▸ **Short problem**
Copy the rows word for word, from the one containing "Asistencia Lingüística (685, 1398)" through the one containing "Request Training", both included.

▸ **Material for the task**
+ + + + + + +
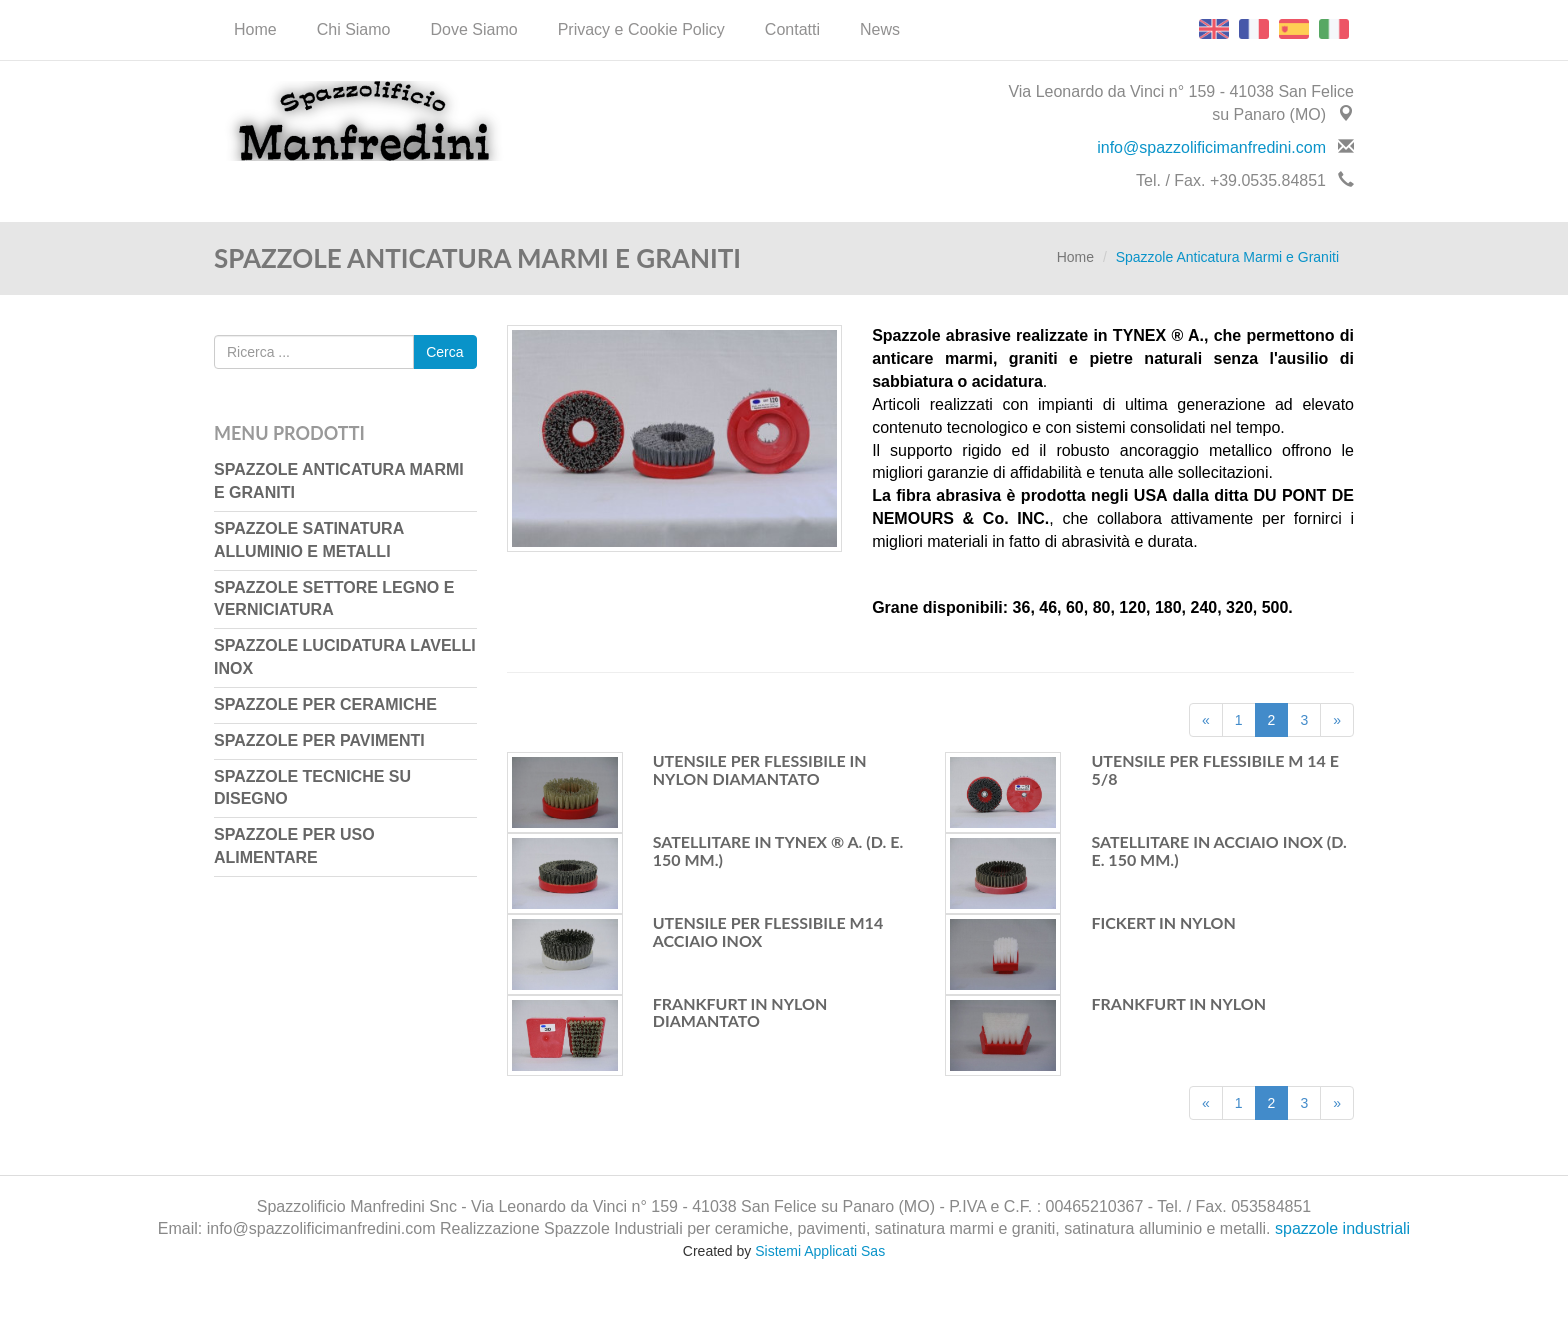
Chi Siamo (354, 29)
+ + + + + + +
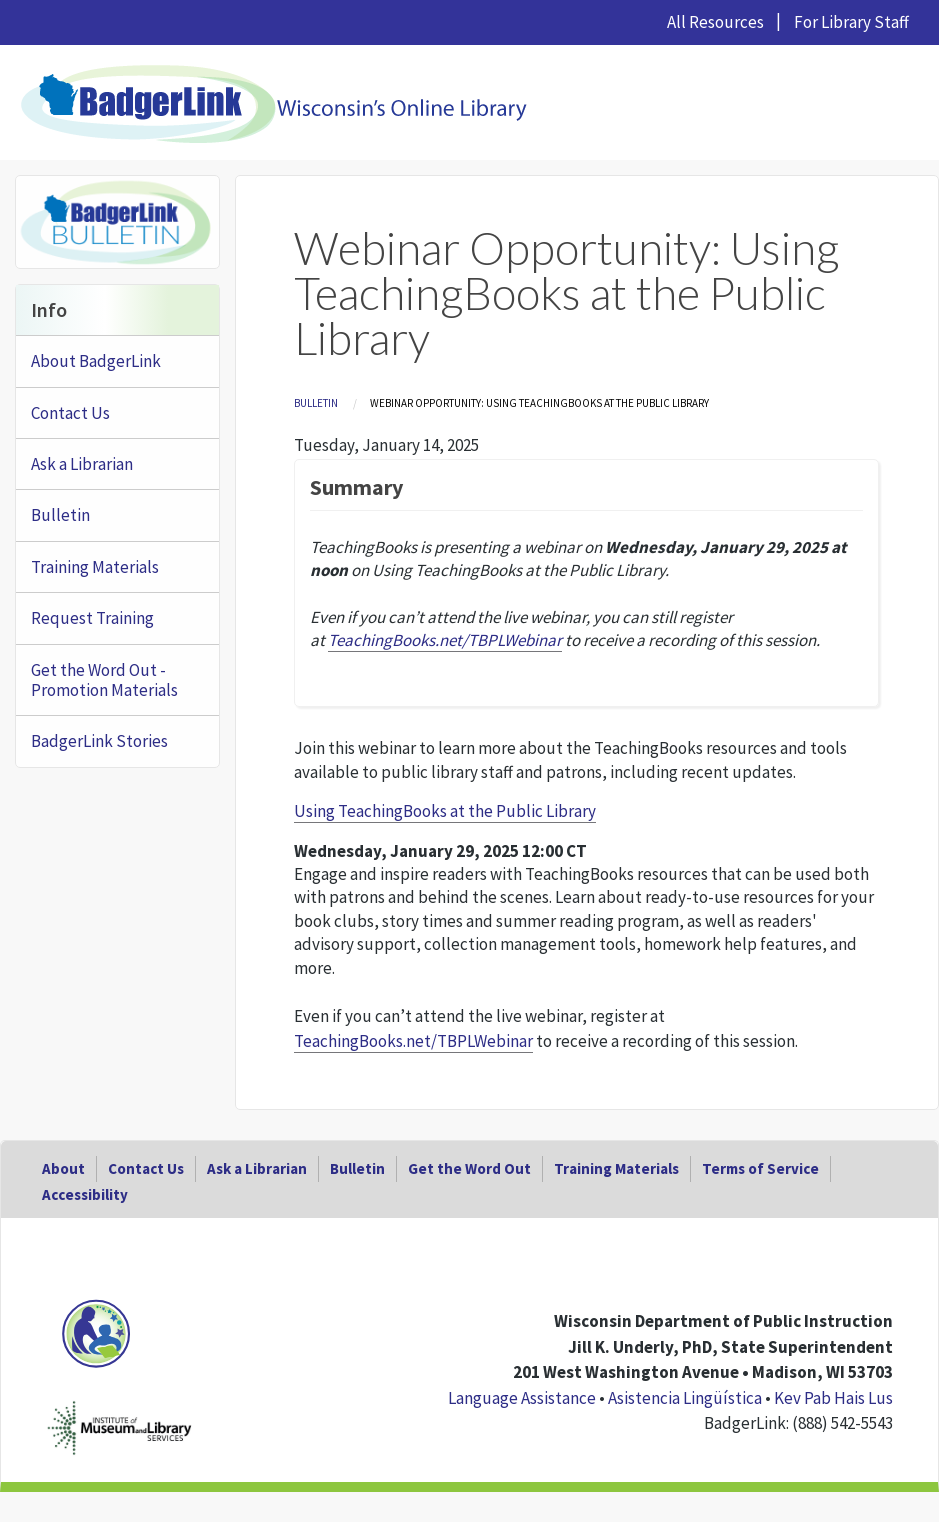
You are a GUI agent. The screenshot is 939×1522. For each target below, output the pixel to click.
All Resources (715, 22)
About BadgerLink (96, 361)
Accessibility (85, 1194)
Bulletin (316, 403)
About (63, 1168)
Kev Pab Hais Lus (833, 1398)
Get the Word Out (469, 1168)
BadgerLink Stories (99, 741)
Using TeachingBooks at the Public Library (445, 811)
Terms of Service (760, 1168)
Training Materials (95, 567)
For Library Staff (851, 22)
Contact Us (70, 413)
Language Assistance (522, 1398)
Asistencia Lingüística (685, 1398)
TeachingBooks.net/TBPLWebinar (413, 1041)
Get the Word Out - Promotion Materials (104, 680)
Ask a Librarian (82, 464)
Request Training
+ + + + + + +
▸ **Solution**
Asistencia Lingüística (685, 1398)
TeachingBooks.net/TBPLWebinar (413, 1041)
Get the Word Out - Promotion Materials (104, 680)
Ask a Librarian (82, 464)
Request Training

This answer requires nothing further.